Description of the task: Going line by line through the listing below, count those with the string "computer" and answer with the number alone.

Study material:
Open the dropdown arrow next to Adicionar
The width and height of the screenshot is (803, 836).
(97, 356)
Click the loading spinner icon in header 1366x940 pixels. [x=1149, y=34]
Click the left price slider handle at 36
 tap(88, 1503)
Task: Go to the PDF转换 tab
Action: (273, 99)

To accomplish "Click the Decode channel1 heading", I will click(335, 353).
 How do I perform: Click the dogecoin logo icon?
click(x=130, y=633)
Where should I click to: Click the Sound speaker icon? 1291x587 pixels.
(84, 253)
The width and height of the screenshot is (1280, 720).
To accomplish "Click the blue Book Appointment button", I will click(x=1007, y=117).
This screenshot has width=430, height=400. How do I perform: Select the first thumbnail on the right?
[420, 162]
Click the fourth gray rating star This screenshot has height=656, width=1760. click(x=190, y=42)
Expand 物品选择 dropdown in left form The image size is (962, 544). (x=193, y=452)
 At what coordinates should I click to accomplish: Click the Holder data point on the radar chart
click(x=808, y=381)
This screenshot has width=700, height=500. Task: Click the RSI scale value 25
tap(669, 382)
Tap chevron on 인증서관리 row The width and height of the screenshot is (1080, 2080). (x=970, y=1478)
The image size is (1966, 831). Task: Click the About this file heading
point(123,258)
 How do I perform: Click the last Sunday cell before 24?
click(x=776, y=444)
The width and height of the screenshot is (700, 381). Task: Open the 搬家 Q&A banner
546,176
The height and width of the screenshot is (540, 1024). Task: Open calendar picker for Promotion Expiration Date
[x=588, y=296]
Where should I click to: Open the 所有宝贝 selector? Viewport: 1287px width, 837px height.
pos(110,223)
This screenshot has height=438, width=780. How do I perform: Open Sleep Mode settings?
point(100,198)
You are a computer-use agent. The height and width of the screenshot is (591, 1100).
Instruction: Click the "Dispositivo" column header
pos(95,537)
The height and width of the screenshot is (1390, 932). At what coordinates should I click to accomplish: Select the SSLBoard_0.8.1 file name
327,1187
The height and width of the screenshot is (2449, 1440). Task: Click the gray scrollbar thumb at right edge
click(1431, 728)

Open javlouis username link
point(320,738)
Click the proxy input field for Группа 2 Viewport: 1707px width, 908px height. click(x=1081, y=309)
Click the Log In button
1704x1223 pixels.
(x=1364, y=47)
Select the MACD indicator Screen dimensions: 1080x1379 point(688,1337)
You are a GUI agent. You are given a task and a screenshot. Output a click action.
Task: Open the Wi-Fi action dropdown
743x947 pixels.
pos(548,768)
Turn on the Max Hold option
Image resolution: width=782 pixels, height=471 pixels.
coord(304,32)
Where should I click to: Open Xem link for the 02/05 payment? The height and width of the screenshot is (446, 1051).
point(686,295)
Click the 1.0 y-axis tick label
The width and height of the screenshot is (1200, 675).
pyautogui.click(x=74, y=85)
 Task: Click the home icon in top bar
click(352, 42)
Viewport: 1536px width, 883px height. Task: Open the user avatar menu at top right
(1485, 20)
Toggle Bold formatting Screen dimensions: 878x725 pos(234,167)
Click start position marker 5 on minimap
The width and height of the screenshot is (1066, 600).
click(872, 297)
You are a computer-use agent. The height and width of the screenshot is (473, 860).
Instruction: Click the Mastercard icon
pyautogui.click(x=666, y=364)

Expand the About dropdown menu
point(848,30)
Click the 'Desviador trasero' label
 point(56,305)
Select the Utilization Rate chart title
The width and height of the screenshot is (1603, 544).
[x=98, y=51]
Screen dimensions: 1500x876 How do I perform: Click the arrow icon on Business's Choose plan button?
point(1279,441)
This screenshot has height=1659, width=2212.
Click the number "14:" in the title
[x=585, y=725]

Response area: 2